根据图5以及表格1的指导,下面分析[HopperAppDelegate -checkSavedRegistrationAndDisplayUserInfo]函数.
checkSavedRegistrationAndDisplayUserInfo逆向:
1.调用sub_100012E37函数(对license进一步检查并更新两个全局变量)
1). 100864DB1全局变量:0,1值保存license是否检查过了的标记。修改该值为1.
2). 调用sub_1000CA4DE函数(对license Signature、Email、Order、Expires字段检查)
a. 调用sub_10035E0D0判断Order是否Banned。该函数返回值修改为false。
b. 调用sub_10035E182判断Email是否Banned。该函数返回值修改为false。
c. 对Expires字段进行一系列计算判断是否过期。Expires的值伪造的大一些。
d. Signature判定是根据Order、Email、Expires的值进行变换、MD5等操作后比较。比较复杂,不过我们直接修改sub_1000CA4DE返回值为true即可。
3). 调用sub_100012726(获取license的类型)
a. 获取License的Type字段,判断是否Named或者Computer
b. 返回值1:表示Named;2:表示Computer;0:表示当前License无效。因此我们修改该函数返回值为1.
4).10068FAF0全局变量:0表示license合法,1表示license非法。因此该变量的语义应该是:license是否非法标记。修改该值为0.
5). 修改函数返回值为1(true).
2. 调用sub_100012D05(获取license类型)
1). 该函数直接调用并返回sub_100012726的结果。
3. 调用sub_100012c05(获取License中的注册名)
1).判断全局变量10068FAF0(license是否非法全局变量)的值是否为1,如果是则返回demo
2). 调用sub_10001260E获取License中的Name字段。伪造license文件中,我们可以在Name字段放上喜欢的注册名。

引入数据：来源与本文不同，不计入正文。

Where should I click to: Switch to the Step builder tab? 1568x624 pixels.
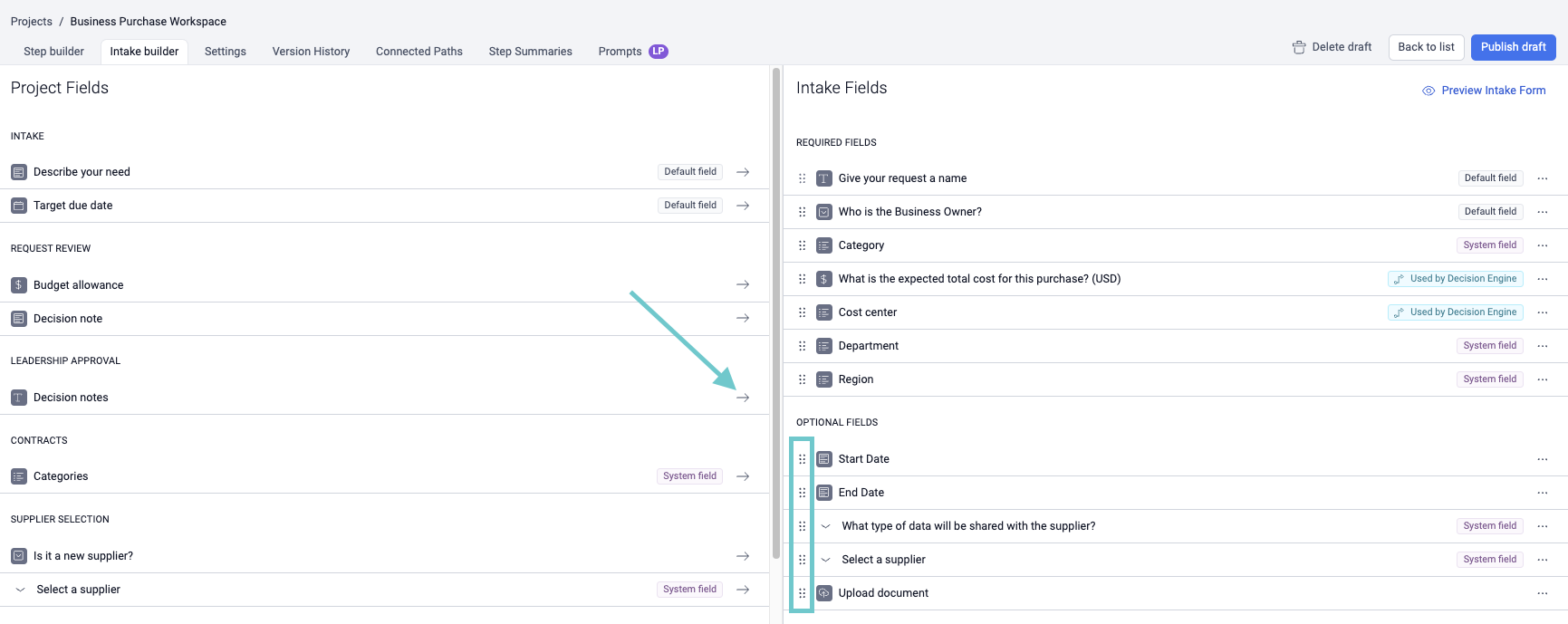click(x=53, y=52)
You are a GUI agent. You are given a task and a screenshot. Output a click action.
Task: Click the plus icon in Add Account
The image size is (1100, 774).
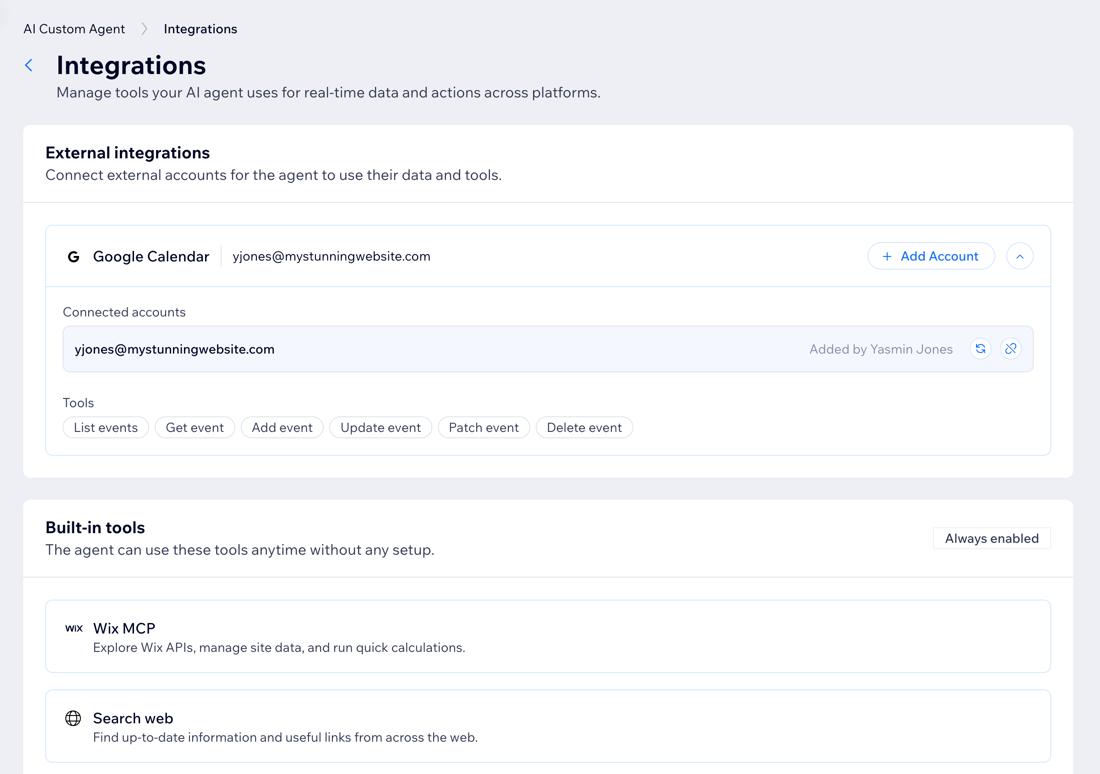click(887, 256)
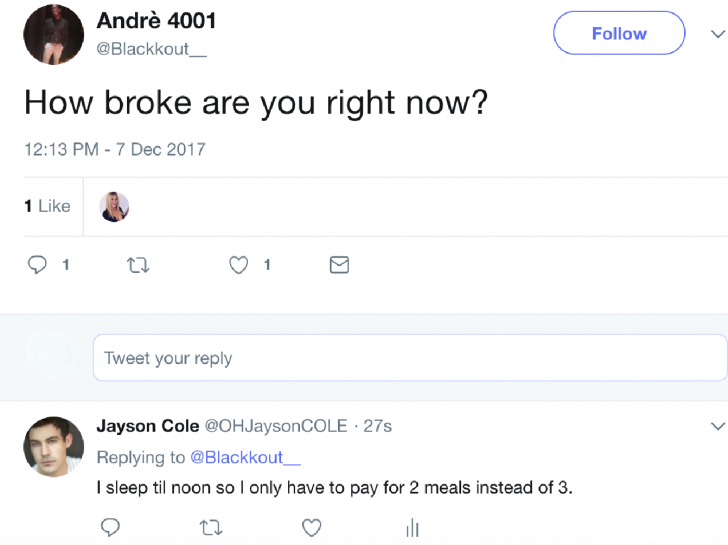
Task: Like Jayson Cole's reply
Action: [312, 527]
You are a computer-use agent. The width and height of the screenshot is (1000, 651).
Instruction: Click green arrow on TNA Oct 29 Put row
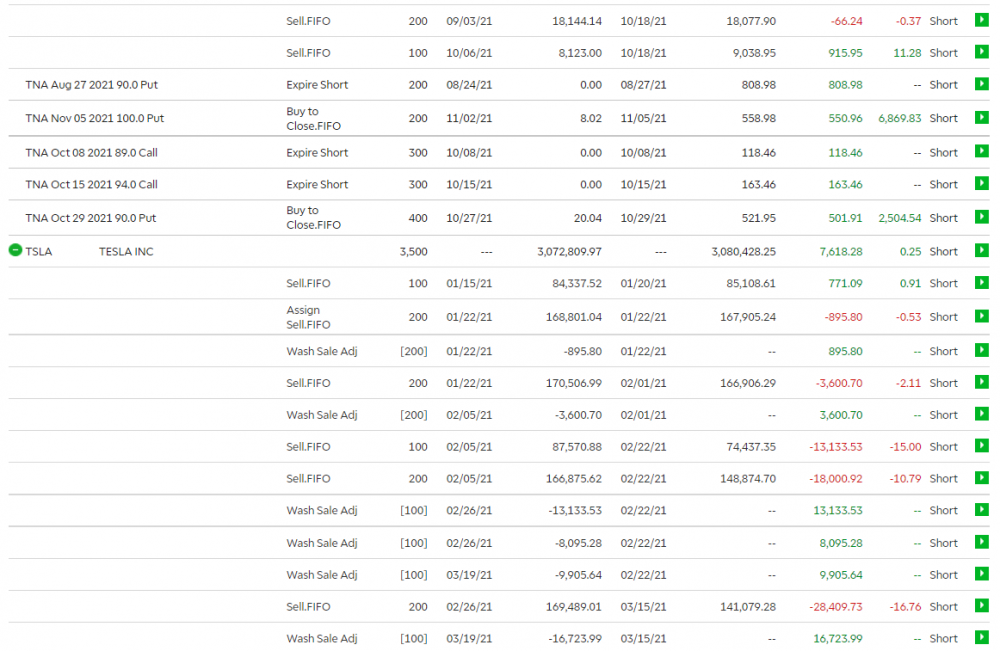981,218
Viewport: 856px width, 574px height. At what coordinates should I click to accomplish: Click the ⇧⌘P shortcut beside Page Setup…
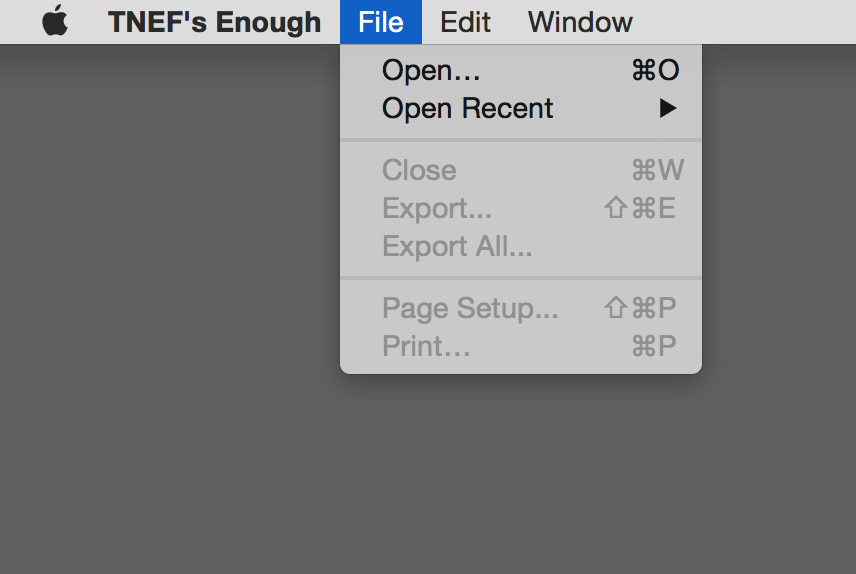[640, 307]
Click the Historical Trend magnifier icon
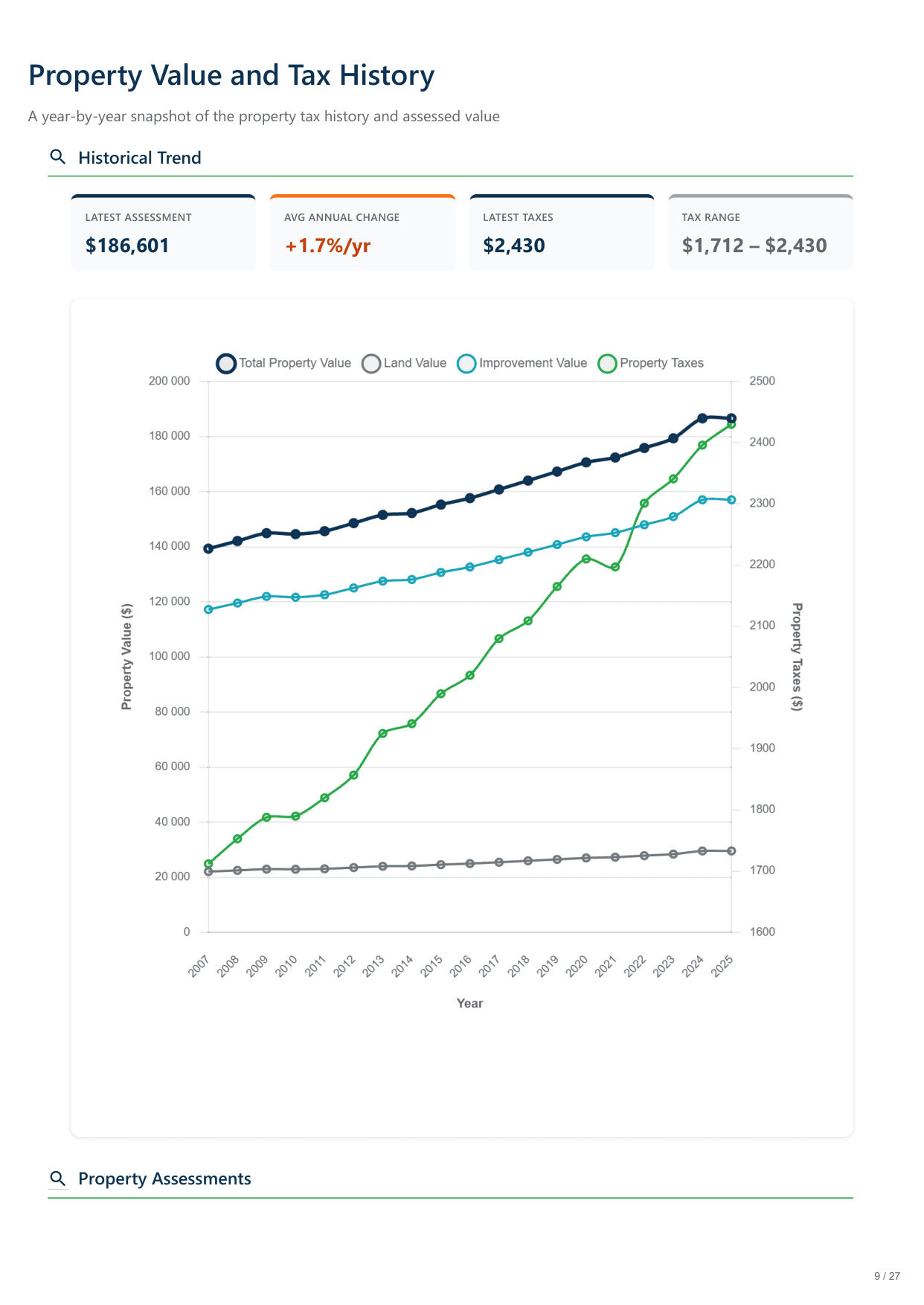The height and width of the screenshot is (1305, 924). (57, 157)
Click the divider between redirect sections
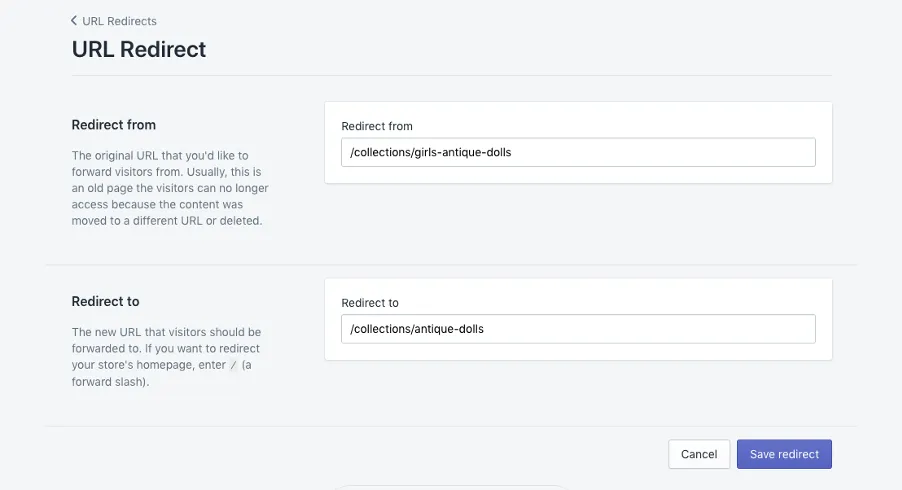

4. 显示用户注册信息并返回。我们需要修改checkSavedRegistrationAndDisplayUserInfo函数的返回值为1.
至此,整个离线激活流程就分析完了。
五。破解方法总结
表2. 破解修改点
[RegistrationWindowController -preCheckLicenseAndPresentError] | 修改返回值为1 |
[HopperAppDelegate -checkSavedRegistrationAndDisplayUserInfo]
| 修改返回值为1 |
sub_100012D05 | 修改返回值为1 |
全局变量0x100864DB1 | 修改值为1 |
lv_checkSavedSignature
| 修改返回值为1 |
lv_checkSignature
| 修改返回值为1 |
sub_10008D34D | 修改返回值为固定伪造mac地址 |
sub_10035E0D0 | 修改返回值为0 |
sub_10035E182 | 修改返回值为0 |
sub_1000CA4DE | 修改返回值为1 |
sub_100012726 | 修改返回值为1 |
全局变量0x10068FAF0 | 修改值为0
|
根据以上的破解过程,我们伪造一个license文件内容如下:
无标号图:伪造License内容(输入原文页面会乱码)
六。破解验证
实施了表2的破解点以后,并使用伪造的license文件(文件名保存为cracking.hopperLicense, 后缀必须为hopperLicense否则无法选中)进行离线激活测试:
图8
图8. 离线验证随便输入验证码
图9
图9. 离线破解成功图
查看about:
图10
图10. 查看About界面license过期日期
七。结语
上周工作日中午牺牲午休时间、再加上周末抽时间搞了以上hopper的离线激活破解。离线破解流程到此看起来阶段性成功了,但真正加载文件逆向时,却时常莫名崩溃,看crash dump文件都是在一个同步锁release的位置。具体原因和解决方法还需要进一步的分析。所以现在来看hopper破解了又没完全破解,希望有兴趣的兄弟把它搞定并分享出来。谢谢。